**Task instructions:**
[1] Quote the passage of the piece about a father's illness, starting with "Weeks later comes" and going on through "no other treatment.".
[2] Extend the piece about a father's illness beyond its last sentence.
Top of Exercise text
Thursday 11 June 2015

He did not die

Here's a piece honouring my dad that I read aloud tonight at the Moosemeat Chapbook launch: 

"I'm still enjoying life," he says as the month of June begins. We've just been walking.  Now he sits beneath a tree.    
       Weeks later comes a celebration for the anniversary of my birth. The neighbours bring champagne. He smiles, takes some sips, then has to go upstairs to rest.
       His weight slips away.  My mother brings his meals on trays. One morning as he weeps he tells me of a nightmare: frozen Boost impersonating ice cream, Ensure in his coffee in place of milk. "It's terrible stuff," he says, still shaken from the visions.
       At the clinic the hematologist places a cuff over his arm, takes his pressure, says he is very unwell. We all know this. He prescribes a trip to the emergency room.  There I watch the monitor as a transfusion flows in.  I look up when someone parts the curtain. It's the oncologist. He's brought the test results. All those visits to the lab for the gamma rays to work their magic, they have not been  effective. There is no other treatment.
Bottom of Exercise text
Top of Data shown
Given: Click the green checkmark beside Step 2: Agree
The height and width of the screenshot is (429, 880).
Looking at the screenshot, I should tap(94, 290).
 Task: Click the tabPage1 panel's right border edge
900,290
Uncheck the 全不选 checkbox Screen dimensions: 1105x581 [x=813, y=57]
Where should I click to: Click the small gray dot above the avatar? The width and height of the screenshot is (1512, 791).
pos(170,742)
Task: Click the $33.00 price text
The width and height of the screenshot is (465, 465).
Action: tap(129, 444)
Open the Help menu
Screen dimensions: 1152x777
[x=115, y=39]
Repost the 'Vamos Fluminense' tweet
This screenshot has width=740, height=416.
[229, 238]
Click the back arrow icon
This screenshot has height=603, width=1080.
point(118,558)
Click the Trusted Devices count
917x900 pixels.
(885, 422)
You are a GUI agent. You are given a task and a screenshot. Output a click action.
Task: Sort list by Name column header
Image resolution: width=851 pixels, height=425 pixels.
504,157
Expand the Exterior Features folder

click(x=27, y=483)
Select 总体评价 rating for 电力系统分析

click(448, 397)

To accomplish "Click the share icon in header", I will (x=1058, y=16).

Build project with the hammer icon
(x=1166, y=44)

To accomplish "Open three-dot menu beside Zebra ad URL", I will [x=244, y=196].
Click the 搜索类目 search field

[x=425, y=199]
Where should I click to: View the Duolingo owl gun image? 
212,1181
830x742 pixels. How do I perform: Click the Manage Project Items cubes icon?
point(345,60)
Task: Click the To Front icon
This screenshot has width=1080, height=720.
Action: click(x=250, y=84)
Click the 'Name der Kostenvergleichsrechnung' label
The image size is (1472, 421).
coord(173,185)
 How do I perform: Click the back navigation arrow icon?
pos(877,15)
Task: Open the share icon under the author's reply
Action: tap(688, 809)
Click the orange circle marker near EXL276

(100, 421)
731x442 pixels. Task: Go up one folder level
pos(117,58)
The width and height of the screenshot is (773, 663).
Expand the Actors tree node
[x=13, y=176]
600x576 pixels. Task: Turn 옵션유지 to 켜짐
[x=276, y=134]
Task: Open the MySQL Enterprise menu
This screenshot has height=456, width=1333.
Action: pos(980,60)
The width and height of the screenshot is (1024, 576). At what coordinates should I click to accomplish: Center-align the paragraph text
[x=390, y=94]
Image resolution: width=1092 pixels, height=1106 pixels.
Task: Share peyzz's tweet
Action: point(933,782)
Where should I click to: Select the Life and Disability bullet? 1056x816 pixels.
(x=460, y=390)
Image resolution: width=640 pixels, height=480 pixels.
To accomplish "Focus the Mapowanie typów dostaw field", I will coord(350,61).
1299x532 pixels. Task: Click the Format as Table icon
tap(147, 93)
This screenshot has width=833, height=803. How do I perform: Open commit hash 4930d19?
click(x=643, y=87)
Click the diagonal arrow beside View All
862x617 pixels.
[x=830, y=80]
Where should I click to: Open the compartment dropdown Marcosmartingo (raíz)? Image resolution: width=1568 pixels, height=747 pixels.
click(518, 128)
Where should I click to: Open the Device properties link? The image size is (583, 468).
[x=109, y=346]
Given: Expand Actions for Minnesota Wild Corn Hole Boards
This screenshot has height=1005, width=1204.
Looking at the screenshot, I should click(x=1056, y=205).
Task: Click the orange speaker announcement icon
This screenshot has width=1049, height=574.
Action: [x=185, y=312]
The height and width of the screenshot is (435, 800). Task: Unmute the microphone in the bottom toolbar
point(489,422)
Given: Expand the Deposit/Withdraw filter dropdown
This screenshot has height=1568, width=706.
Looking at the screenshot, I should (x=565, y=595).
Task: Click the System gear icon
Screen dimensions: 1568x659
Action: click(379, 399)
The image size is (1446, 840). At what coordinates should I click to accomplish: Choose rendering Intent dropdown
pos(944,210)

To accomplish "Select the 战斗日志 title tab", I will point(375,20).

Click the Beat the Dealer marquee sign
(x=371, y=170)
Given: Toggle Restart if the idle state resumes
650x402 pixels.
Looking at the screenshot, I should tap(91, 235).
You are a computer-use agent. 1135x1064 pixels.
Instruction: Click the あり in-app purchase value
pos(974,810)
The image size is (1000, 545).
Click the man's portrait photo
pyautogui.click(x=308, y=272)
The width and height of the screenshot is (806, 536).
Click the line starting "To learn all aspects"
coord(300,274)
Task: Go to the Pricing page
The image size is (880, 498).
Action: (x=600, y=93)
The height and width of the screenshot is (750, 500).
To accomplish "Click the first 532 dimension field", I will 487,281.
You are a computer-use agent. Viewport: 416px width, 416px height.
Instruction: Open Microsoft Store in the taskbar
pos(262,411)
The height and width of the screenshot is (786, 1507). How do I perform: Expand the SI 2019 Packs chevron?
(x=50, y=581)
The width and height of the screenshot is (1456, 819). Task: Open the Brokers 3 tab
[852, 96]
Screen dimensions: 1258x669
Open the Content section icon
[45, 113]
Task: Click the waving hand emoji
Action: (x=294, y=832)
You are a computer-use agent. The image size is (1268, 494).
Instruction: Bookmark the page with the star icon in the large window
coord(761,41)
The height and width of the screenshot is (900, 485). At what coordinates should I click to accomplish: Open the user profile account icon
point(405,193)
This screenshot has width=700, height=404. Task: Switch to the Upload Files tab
Bottom of Data shown
**Responses by item number:**
[1]
Weeks later comes a celebration for the anniversary of my birth. The neighbours bring champagne. He smiles, takes some sips, then has to go upstairs to rest.
       His weight slips away.  My mother brings his meals on trays. One morning as he weeps he tells me of a nightmare: frozen Boost impersonating ice cream, Ensure in his coffee in place of milk. "It's terrible stuff," he says, still shaken from the visions.
       At the clinic the hematologist places a cuff over his arm, takes his pressure, says he is very unwell. We all know this. He prescribes a trip to the emergency room.  There I watch the monitor as a transfusion flows in.  I look up when someone parts the curtain. It's the oncologist. He's brought the test results. All those visits to the lab for the gamma rays to work their magic, they have not been  effective. There is no other treatment.

[2]
       The next morning my father chats with a nurse. "They can't figure out what's wrong with me," he chuckles. "I guess I'm a puzzle." He's forgotten the oncologist's explanation. He's in a room now, four floors up from the ER. He's enjoying the view of the trees, the river.
       My father is still my father then. Still thoughtful. Still gentle. He shows the nurse his toiletry bag, a worn, khaki thing he ties shut with a ribbon. He explains it was his father's from the first great war. My father is 89. His toiletry bag is more ancient than he is. The army built things to last. The nurse smiles at this.
       The new specialist comes by. She's younger than I am. Beneath her white coat she wears a shift the colour of coral.
       "How long?" my father asks. "Years? Months?" 
       "Less than that," she replies.
       His ability to speak goes next. "I  guess  I'm  not  perfect," is the last sentence he utters.

One night I lie next to him, whispering memories from my youth. His game of "No jiggles!"; his first visit to my summer camp; the time he took my mom to the Chateau Grill for their anniversary. "I was watching TV that night when the phone rang," I say. "It was you. You forgot your wallet."  His last laugh is a grunt.

At some point his fingers start tugging restlessly, relentlessly at the catheter in his penis. Later, his fingers lie still.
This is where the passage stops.